SPEAKER_01For me is transparency 100%, because transparency will hold everything. Transparency is the base to build trust. You you can't have a trustworthy solution without uh transparency. And transparency will be the open for creating user agency and interport user intent. For me, it's for sure the foundation of everything where we take on. And uh I think we need more, maybe I don't know, heuristics or uh structured ways to outdate transparency in our design process.
SPEAKER_00I guess after everything like prediction, control, adaptation, transparency, visibility, responsibility, the core principle isn't about like the intelligence or the futures or whatever it is. It's actually about respecting the user's ability to choose, understand, and change. At least this is what I gathered from everything that you shared, right?
SPEAKER_01And because um if you get transparency right, everything else will come. The trust, the user agency, the fairness, the accountability, because you have a solid foundation to to do the rest well.
SPEAKER_00Thank you so much. I have one last question before you before you go. And I would say for everyone that is listening, how would you say that they could start learning more about anticip anticipatory systems?
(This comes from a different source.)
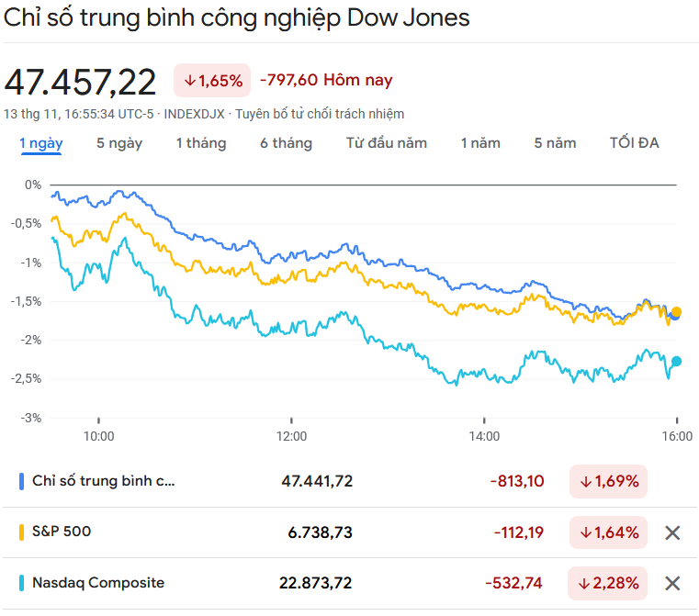Viewport: 699px width, 616px height.
Task: Click the teal Nasdaq Composite legend marker
Action: [x=21, y=583]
SPEAKER_01Of course, getting your book number one, but besides that Yes, be curious and look for what behavior science already discovered decades ago. We are not uh inventing the wheel, we are just figuring out that our old design process has flaws and gaps for this new area, so we need to be curious and look to other areas of knowledge. Behavior science and foresight, also known as uh feature thinking, are the best ways to do that. In their methodology experiment. I'm suggesting to use this tool or use that, but what's today work is working, maybe tomorrow is not. So everything is new, everything is evolving. So what we need to do is experiment and uh feel faster so we have feedback of what is working and what is not. So that's my best advice today is to don't have a box mindset. If um we always done the design uh process in this way, that's why we need to do no being open-minded, try to grab knowledge from other fields of knowledge and bring them to your design process.
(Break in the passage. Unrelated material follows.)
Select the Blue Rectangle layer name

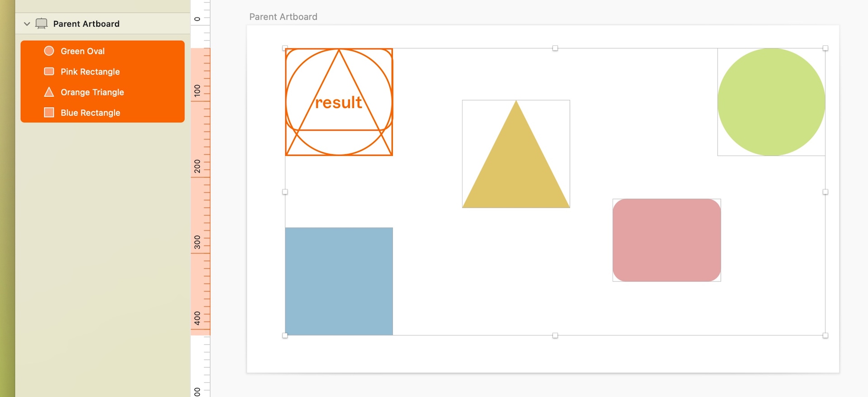(x=90, y=113)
SPEAKER_00It's basically if anticipation is about shaping what comes next, then designers aren't just like building products, they're shaping behavior, choices, and futures. And I love that you said go grab from other places, because we forget that there's so much knowledge in other people, other people's brains that develop from construction, whatever it is. So it's very good. Thank you for that. Thank you, Joanet. Thank you so much for for challenging us to think more critically and specifically about responsibility in what we are doing today, because we are doing for users, but users are people.
SPEAKER_01So yes, and we are building systems that are influence so much people's life that we need to be more mindful and design for accountability and fairness. So there's a lot to do in these times. It's exciting.
SPEAKER_00I think it's exciting. So thank you so much. Thank you to you, and thank you to everyone that is listening. And please contact Joanna on LinkedIn. But yeah, thank you. Thank you so much for the invite. It was a pleasure.